Questioning the Common Core
This summer, Republican presidential aspirants have roundly criticized the Common Core reading and math standards as federally supported and educationally unsound — and been lambasted by Beltway pundits for having the temerity to do so. The Washington Post editorial page laments that Republican "ideologues have so disfigured Common Core that supporters ... now dare not speak its name." The vice president for education at the Center for American Progress charges that "opponents of the Common Core have embarked on misinformation campaigns." Frank Bruni of the New York Times dismisses GOP candidates as "excessively alarmed."
In fact, the concerns the candidates are airing are legitimate and relevant.
The Common Core started with a reasonable and easy-to-like premise: American students would benefit if more states chose to use similar reading and math standards. From there, advocates made three giant mistakes. First, they convinced themselves that the Common Core's transformative potential meant it was worth rushing into place — with aggressive support from the federal government via the Race to the Top program and more than $350 million to support Common Core tests. Second, they then switched gears and publicly insisted that the Common Core was really just an innocuous, technical exercise, and that public discussion and debate were unnecessary. Third, when skeptics raised questions about any of this, they dismissed them as either malicious or obtuse.
As Common Core has gone from big idea to more prosaic reality, some who liked the notion's promise have been troubled by what they've seen in practice. Indeed, the fact that Republican governors like Scott Walker and Chris Christie have shifted from support to opposition looks pretty reasonable — and hardly evidence of perfidy — when seen in this light. In fact, rather than spreading misinformation, it turns out that Republican candidates are correct that the Common Core is not just about "higher" standards, but also about how teachers teach and how students are taught.
Common Core's architects saw a window of opportunity to bring transformative change to American schooling. They quite consciously bundled their standards with a dozen "instructional shifts" that were supposedly essential for effective implementation. The shifts stretch well beyond the usual stuff of reading and math standards. The shifts include dictates specifying that:
• "Informational text" should account for 50 percent of reading in elementary school and 70 percent of reading by high school, while fiction and poetry should account for no more than 50 percent of elementary reading and just 30 percent of high-school reading.
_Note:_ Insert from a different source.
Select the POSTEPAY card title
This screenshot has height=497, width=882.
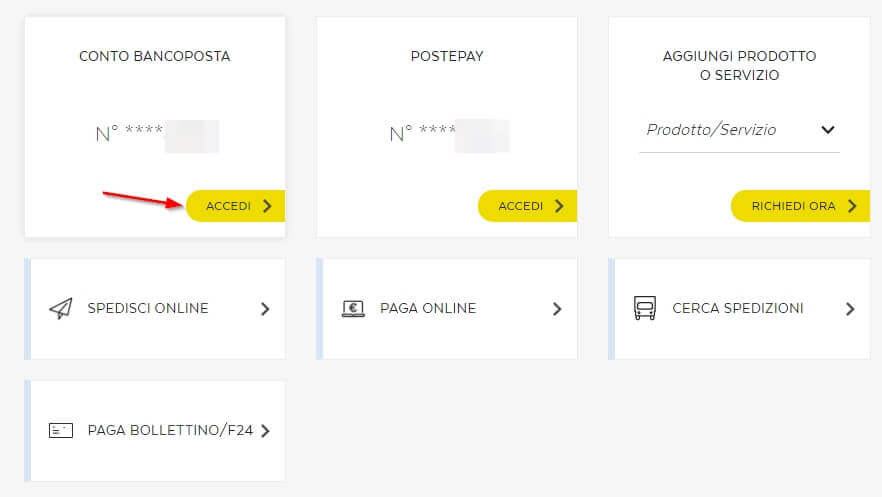447,56
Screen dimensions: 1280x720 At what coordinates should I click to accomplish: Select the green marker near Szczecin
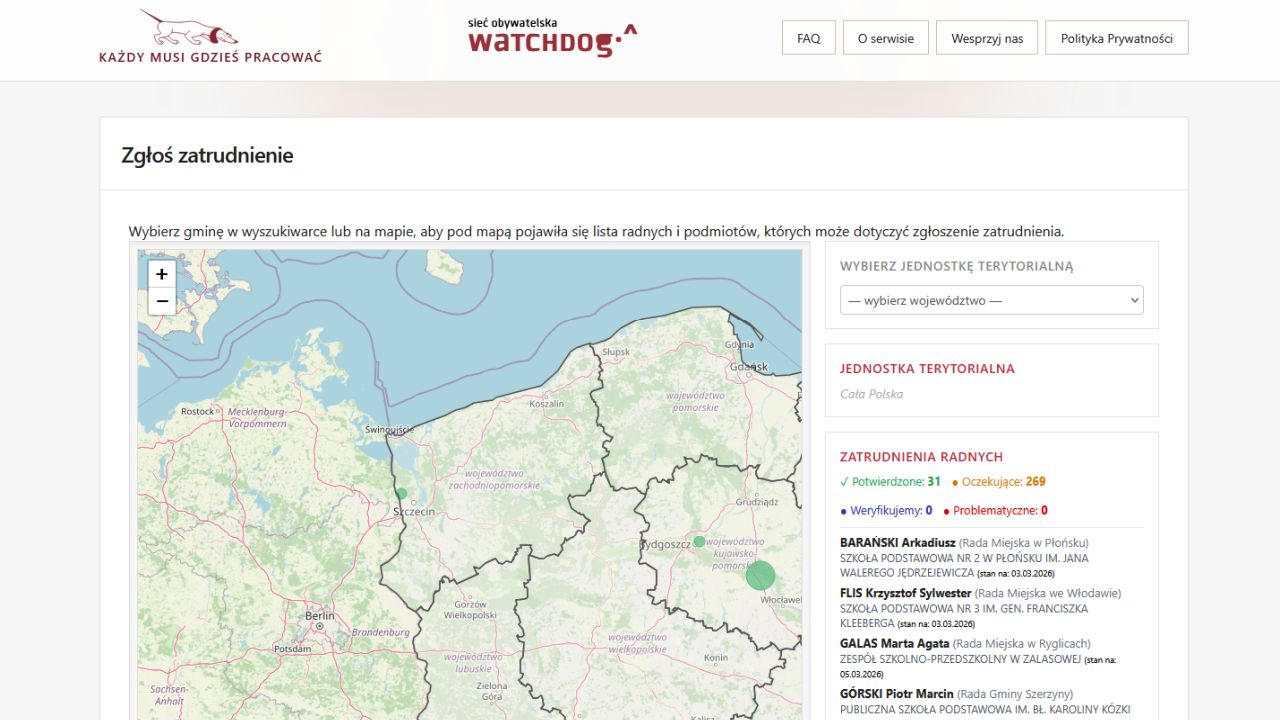pos(401,493)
• "Close reading" (modeled on the way graduate students in literature deconstruct texts) should be the model for how students approach text.
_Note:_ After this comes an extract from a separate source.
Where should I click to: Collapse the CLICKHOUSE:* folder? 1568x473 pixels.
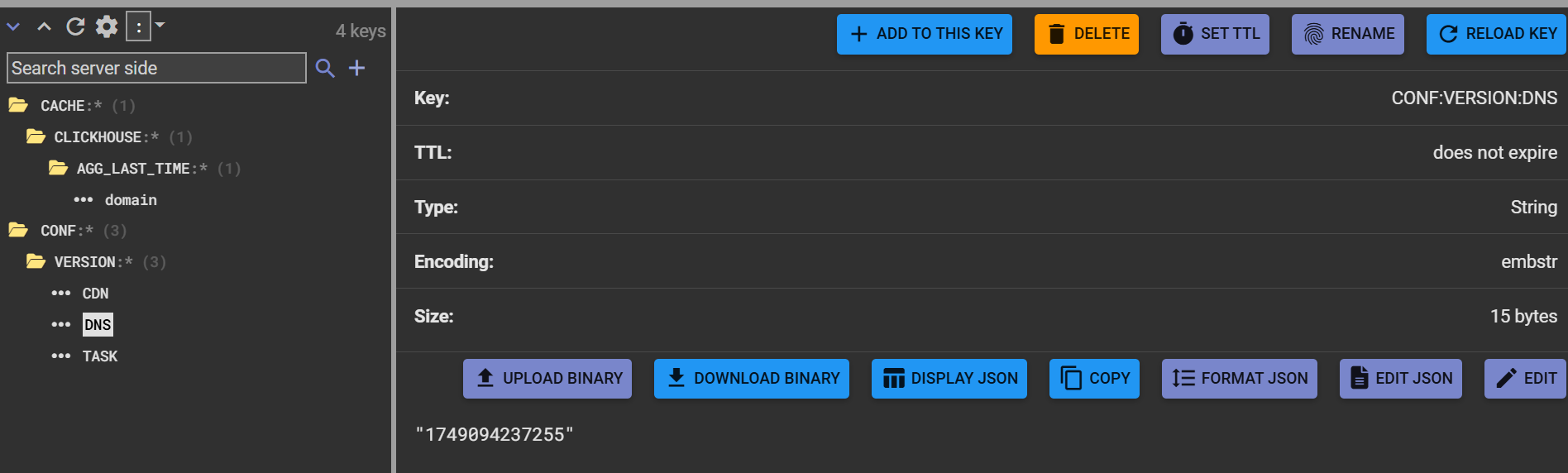pos(36,136)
• "Conceptual math" (think of the picture-driven worksheets that have garnered online notoriety) should be the foundation of math instruction.
Now, changes like these can make good sense, at least for some students, at some times, and when done well. But it's flat wrong to suggest that these don't change how students are taught, and it's ridiculous to dismiss those concerned about the changes as misinformed (especially because the changes are frequently not done well). Indeed, it's some of these shifts — like students reading fewer novels and having to wrestle with incomprehensible math worksheets — that have occasioned so much blowback. The supposedly misguided critics often seem more tuned in to the reality of the Common Core than the cheerleaders are.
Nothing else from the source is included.